• _Available data_:
==========

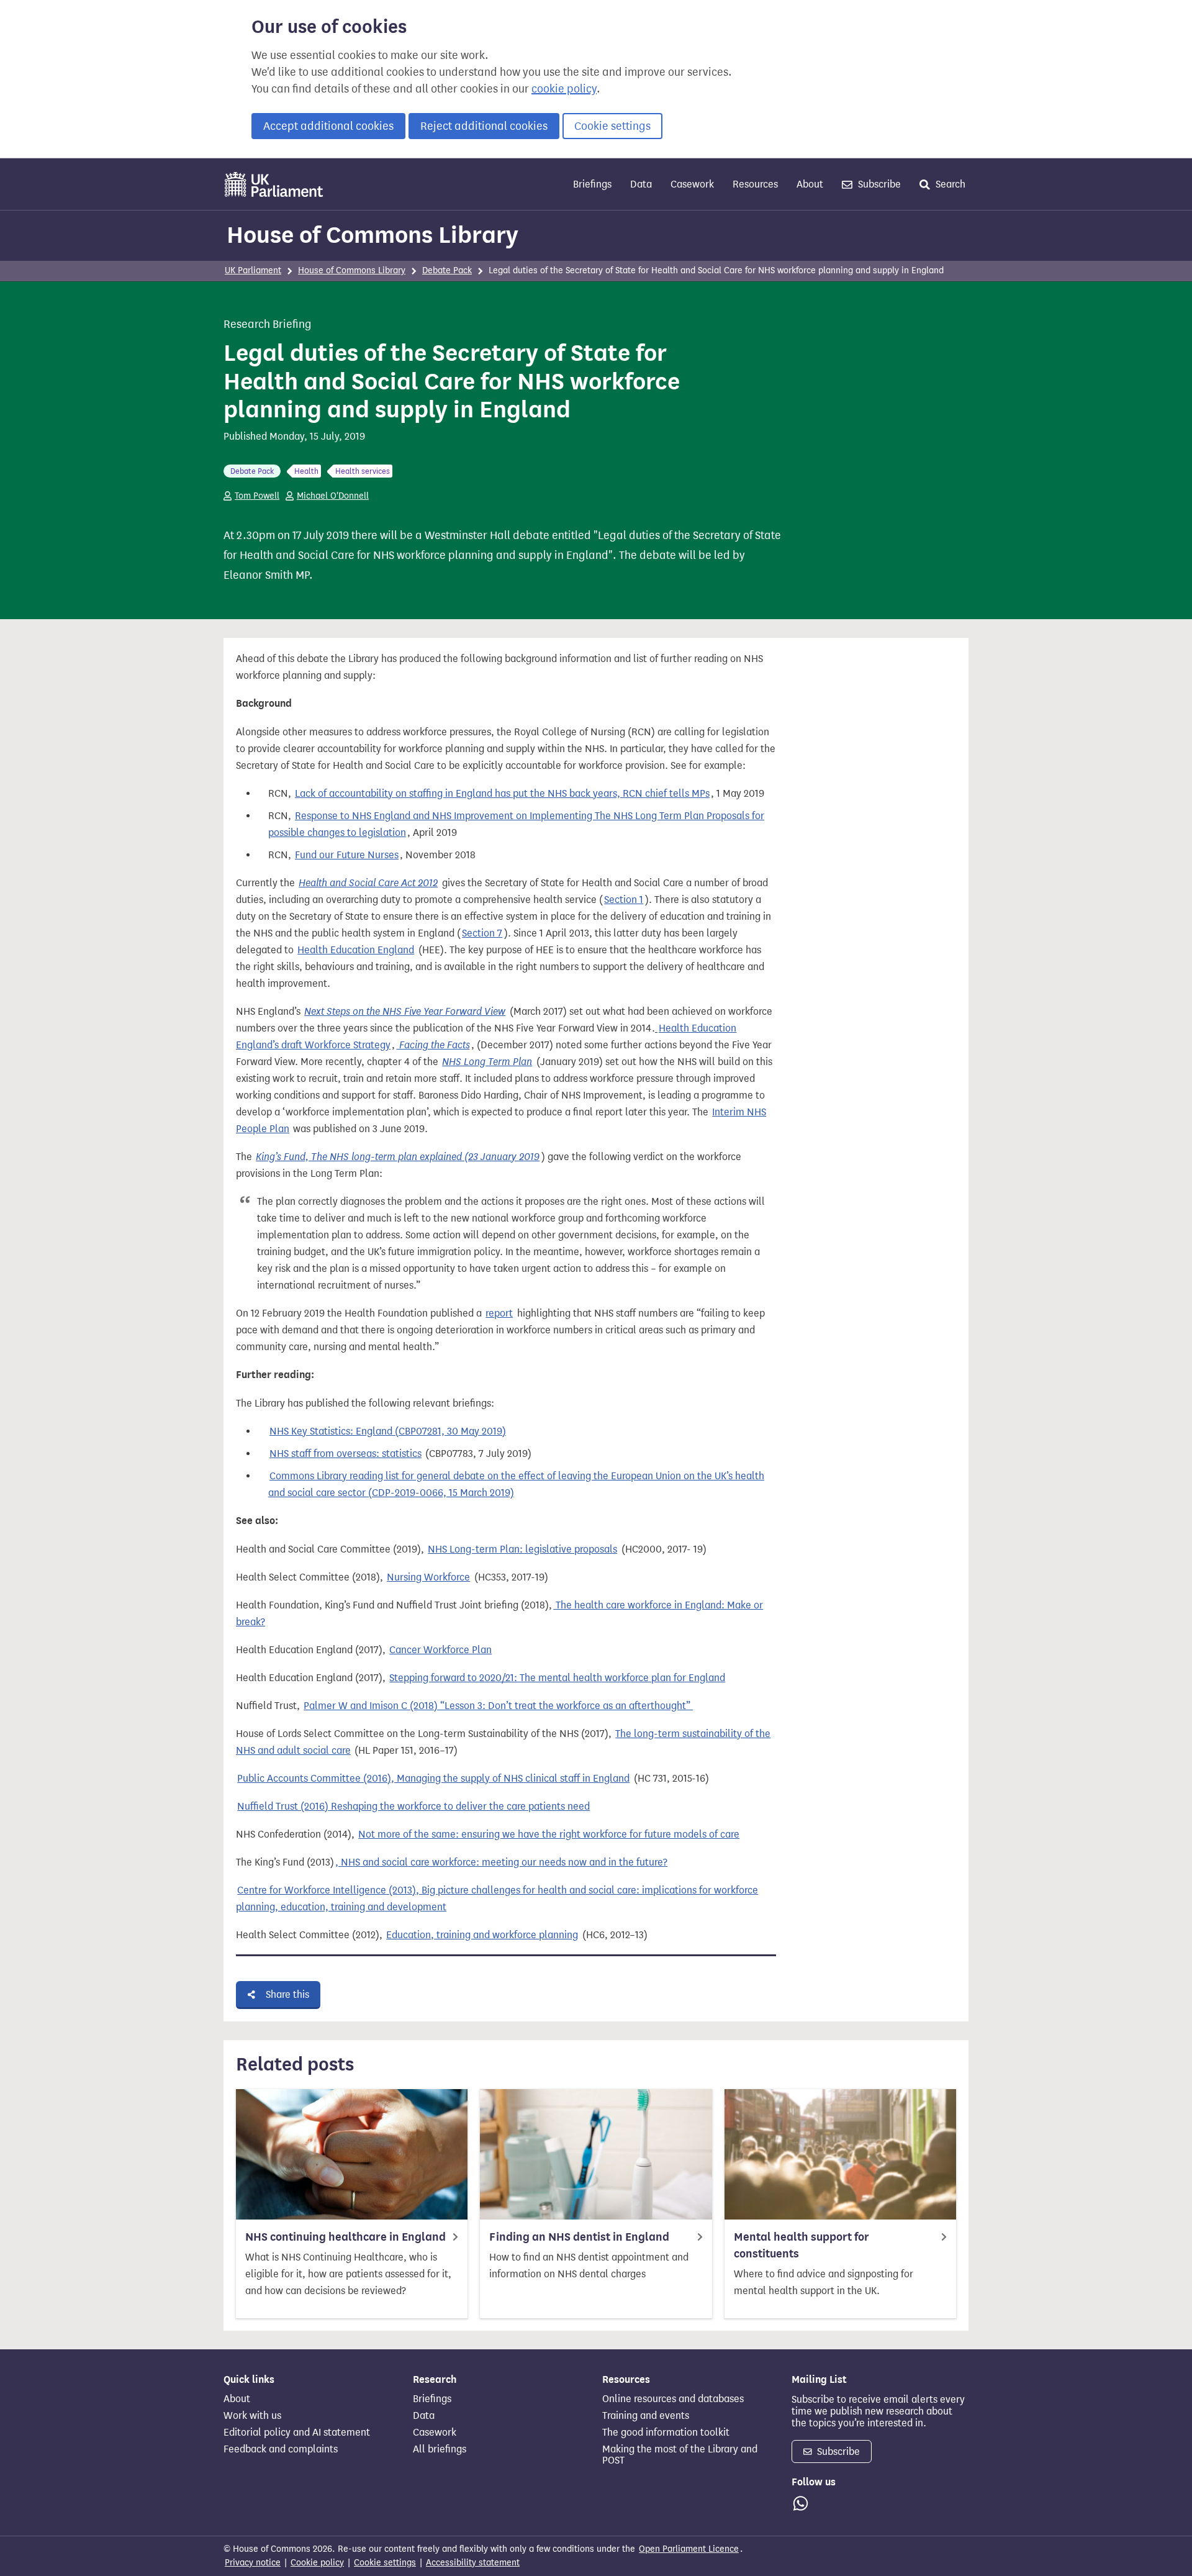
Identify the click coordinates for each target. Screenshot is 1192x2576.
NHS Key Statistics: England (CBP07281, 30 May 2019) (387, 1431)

==========

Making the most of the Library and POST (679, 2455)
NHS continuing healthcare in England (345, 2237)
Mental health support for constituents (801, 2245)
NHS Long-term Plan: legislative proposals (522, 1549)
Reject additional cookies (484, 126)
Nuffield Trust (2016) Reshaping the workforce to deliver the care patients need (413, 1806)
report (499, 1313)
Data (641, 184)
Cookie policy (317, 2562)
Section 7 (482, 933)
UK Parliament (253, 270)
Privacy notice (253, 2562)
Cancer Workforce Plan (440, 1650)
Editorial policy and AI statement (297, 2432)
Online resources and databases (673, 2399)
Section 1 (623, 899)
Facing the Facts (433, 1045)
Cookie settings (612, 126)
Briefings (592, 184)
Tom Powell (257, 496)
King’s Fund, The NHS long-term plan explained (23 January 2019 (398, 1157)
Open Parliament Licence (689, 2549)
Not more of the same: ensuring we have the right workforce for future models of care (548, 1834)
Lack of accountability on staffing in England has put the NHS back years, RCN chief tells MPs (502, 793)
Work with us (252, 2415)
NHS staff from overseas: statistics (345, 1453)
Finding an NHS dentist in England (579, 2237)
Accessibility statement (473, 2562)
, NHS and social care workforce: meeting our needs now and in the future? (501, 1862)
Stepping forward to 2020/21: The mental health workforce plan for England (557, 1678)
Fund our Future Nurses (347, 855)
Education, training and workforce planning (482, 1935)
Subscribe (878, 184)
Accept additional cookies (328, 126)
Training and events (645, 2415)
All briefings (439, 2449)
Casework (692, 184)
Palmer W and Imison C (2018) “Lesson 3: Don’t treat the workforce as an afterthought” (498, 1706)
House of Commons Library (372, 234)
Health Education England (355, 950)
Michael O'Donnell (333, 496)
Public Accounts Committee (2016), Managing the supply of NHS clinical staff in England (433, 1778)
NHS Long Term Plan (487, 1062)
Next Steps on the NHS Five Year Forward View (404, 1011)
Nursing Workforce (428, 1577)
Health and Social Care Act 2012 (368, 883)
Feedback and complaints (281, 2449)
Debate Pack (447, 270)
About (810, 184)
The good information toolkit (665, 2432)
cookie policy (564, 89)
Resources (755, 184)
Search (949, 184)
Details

==========

• _Work to be completed_:
When you reach the line with "Fund our Future Nurses (347, 855)" in the records above, start writing out lines exactly, and stop once the line with "House of Commons Library (372, 234)" has been written; include nothing else.

• _Answer to this task_:
Fund our Future Nurses (347, 855)
Education, training and workforce planning (482, 1935)
Subscribe (878, 184)
Accept additional cookies (328, 126)
Training and events (645, 2415)
All briefings (439, 2449)
Casework (692, 184)
Palmer W and Imison C (2018) “Lesson 3: Don’t treat the workforce as an afterthought” (498, 1706)
House of Commons Library (372, 234)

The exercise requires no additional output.